Um die Stimmen der Mitglieder warb auch Dorothee Granderath. Die Lahrer Stadträtin (46) ist Richterin am Amtsgericht und vom Beruf her gewohnt, sich in komplizierte Sachverhalte einzuarbeiten. Die verheiratete Mutter von zwei Kindern bewegt das Thema Ökologie besonders. Sie kämpfe um die Erhaltung natürlicher Lebensgrundlagen. Granderath plädierte für Bürgernähe und ein kommunales Miteinander von Wirtschaft und Gesellschaft. In der Finanzpolitik strebe sie Nachhaltigkeit an, ihr Augenmerk gelte dem öffentlichen Personennahverkehr und Ausbau des Radwegenetzes. Druck will die Stadträtin in Sachen Atomkraft machen: "Fessenheim muss stillgelegt werden", so ihre Botschaft.
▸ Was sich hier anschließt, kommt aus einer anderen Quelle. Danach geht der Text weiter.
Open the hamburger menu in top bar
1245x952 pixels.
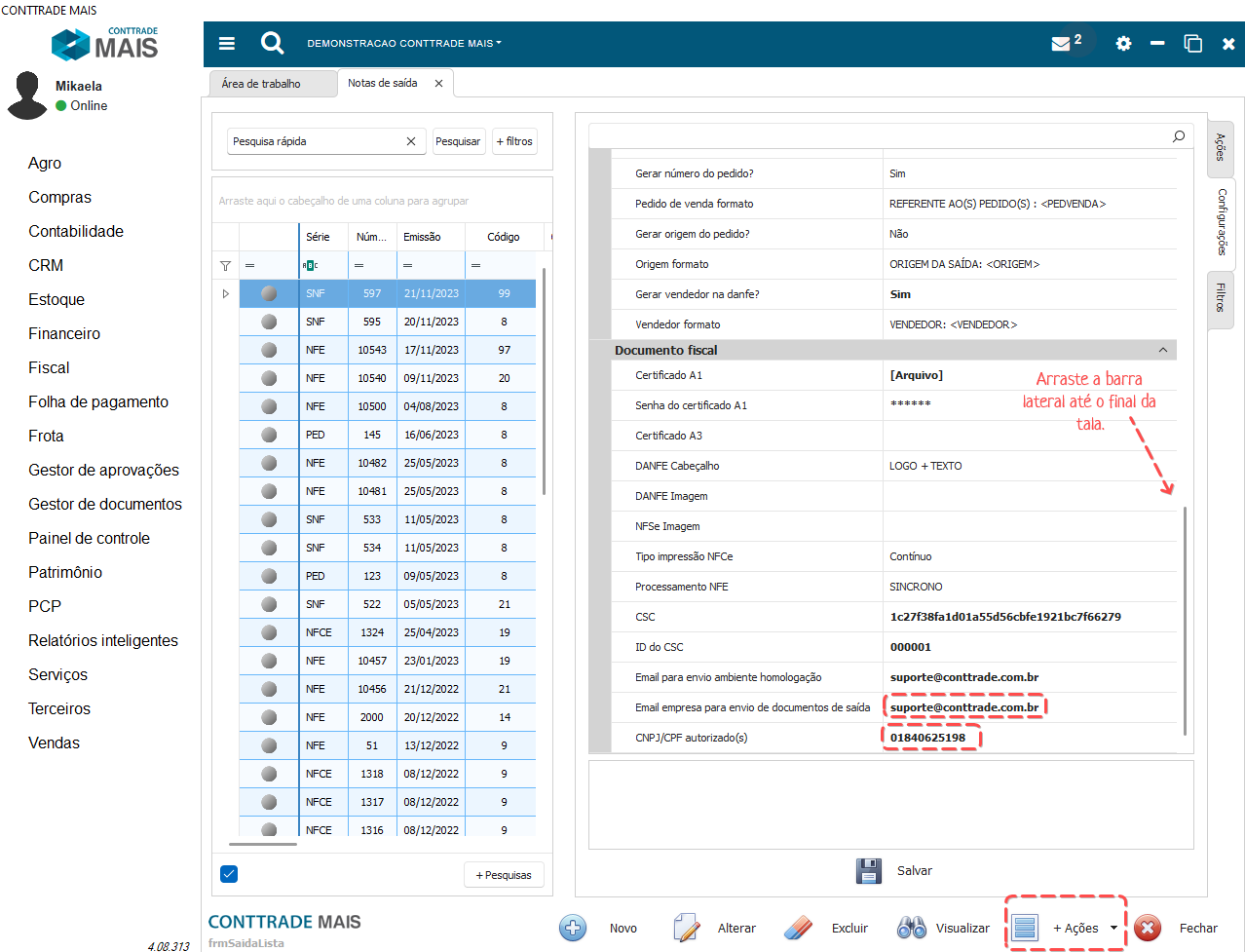click(x=227, y=43)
Sie plädierte für ein Zusammenwachsen in Europa, für eine Stärkung des europäischen Parlaments und Integration der Kulturen.

Ihr Engagement für ein soziales Miteinander und mehr Ökologie versprach Heike Petereit-Zipfel (48). Die Fremdsprachenkorrespondentin, verheiratet, vier Kinder, zählte ihre politische Arbeit auf, die sie mit grünen Themen in Berlin und Bayern belegte. Von der Anti-Atomkraft-Bewegung bis zum Kampf gegen die Magnetschwebebahn reichte das Engagement der freien Journalistin. Ihr Credo: Mehr Solidarität und Gerechtigkeit. Gleicher Lohn für gleiche Arbeit waren die weiteren Themen. Petereit-Zipfel sprach sich für die Abschaffung von Mini-Jobs aus, favorisierte einen Mindestlohn und die Vermögenssteuer. Sie wandte sich gegen Kürzungen bei Sozialleistungen, forderte die Bürgerversicherung, einen neuen Bundesverkehrswegeplan sowie den Ausbau eines europäischen Radwegnetzes für den Tourismus.

Auf politische Erfahrung im Grünen-Lager konnte auch Verena Kremling aus Lahr zurückgreifen. Die 43 Jahre alte promovierte Ethnologin und stellvertretende Referatsleiterin bei der Leibnitz-Gemeinschaft plädierte für mehr Gerechtigkeit bei Wohlstand und Bildung. Sie will sich für Armutsbekämpfung stark machen, weitere Gesundheitsprojekte in Afrika initiieren und ihre Erfahrungen im Kommunalwahlkampf in Lahr für den Bundestagswahlkampf einbringen. Ihre Schwerpunkte, die sie mit Herzblut und professioneller Erfahrung umsetzen will: Umwelt- und Naturschutz, europäische Integration, internationale Entwicklungs- und Forschungspolitik. Kremling, die derzeit in Berlin arbeitet, will für mehr außereuropäische Partnerschaft werben und die Wissenschaft für Frauen attraktiver machen.